▶ _Text provided_:

- - -

# Good price on toolcat?



## Buddhaman (Dec 17, 2005)

Been looking to maybe purchase a toolcat 5600 for plowing and light summer work. Sweeping, hauling dirt, moving mulch. Dealer found me a 2004 for $21,900. Has about 2500 hours. Detailed, replace seat and fix leaking wheel cylinder. Is this a fair price or not? Looking for opinions. Thanks all


----------



## excav8ter (Oct 7, 2009)

I have been watching TC's for awhile now..... that doesn't seem to be out of line. But I have seen them sell for $23,000 plus or minus a little bit, with under a thousand hours.


----------



## SNOWLORD (Aug 10, 2007)

I think it is fair but you could probably do better.


----------



## fireboy6413 (Sep 28, 2008)

Have you checked out ebay, here's one for ya http://cgi.ebay.com/Bobcat-TOOLCAT-...153?pt=Skid_Steel_Loaders&hash=item3a64ea2301


----------



## RIVERVIEW7 (Jan 7, 2009)

I bought my toolcat its a 2005 with a set of forks with a liitle over 700 hours on it and i paid 24,000 for it. That was back in 2008


----------



## BlackIrish (Dec 22, 2007)

That's a lot of hours for the price.


----------



## RIVERVIEW7 (Jan 7, 2009)

It was the cheapest one around when i was looking


----------

- - -

▶ _Records_:
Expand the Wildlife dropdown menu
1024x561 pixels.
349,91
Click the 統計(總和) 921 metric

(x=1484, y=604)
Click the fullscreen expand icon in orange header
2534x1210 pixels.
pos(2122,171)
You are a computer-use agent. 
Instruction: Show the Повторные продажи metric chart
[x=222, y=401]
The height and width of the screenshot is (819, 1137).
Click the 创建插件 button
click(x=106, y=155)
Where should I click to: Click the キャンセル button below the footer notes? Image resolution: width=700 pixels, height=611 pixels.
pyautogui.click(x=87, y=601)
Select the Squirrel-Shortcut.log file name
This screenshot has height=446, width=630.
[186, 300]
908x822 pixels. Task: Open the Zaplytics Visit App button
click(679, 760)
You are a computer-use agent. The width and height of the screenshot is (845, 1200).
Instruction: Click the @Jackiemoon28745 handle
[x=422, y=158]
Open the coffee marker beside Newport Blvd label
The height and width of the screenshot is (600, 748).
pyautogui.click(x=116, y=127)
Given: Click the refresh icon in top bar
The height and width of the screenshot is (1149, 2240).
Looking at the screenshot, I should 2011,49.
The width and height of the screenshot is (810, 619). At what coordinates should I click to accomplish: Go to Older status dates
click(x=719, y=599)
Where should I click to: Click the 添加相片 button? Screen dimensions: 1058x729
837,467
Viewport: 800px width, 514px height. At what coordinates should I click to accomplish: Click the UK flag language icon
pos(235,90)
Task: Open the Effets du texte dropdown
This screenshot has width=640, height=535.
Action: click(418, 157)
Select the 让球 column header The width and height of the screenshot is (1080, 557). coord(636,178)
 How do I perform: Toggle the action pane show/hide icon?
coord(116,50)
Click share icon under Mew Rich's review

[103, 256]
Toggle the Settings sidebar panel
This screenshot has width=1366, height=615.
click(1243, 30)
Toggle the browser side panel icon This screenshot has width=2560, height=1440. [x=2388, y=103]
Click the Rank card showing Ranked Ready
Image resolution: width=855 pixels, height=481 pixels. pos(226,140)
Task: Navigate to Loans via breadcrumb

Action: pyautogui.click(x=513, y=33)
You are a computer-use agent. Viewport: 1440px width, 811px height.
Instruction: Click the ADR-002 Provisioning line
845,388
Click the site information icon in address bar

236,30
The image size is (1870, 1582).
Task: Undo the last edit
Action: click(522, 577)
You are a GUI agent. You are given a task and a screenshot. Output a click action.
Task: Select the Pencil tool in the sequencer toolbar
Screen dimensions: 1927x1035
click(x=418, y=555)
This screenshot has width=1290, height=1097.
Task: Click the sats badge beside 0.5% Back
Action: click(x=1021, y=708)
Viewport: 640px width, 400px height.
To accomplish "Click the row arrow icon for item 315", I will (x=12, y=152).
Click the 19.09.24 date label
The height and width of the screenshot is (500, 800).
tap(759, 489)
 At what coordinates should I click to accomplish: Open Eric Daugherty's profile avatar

- - -

▶ _Written problem 1_:
In the toolcat price thread, how many hours are on the 2004 Toolcat the dealer found?
▶ _Written problem 2_:
Retype the stretch of the toolcat price thread from "## excav8ter (Oct" through "(Aug 10, 2007)".
The rows have no connection to the toolcat price thread.

▶ _Correct result 1_:
About 2500 hours.

▶ _Correct result 2_:
## excav8ter (Oct 7, 2009)

I have been watching TC's for awhile now..... that doesn't seem to be out of line. But I have seen them sell for $23,000 plus or minus a little bit, with under a thousand hours.


----------



## SNOWLORD (Aug 10, 2007)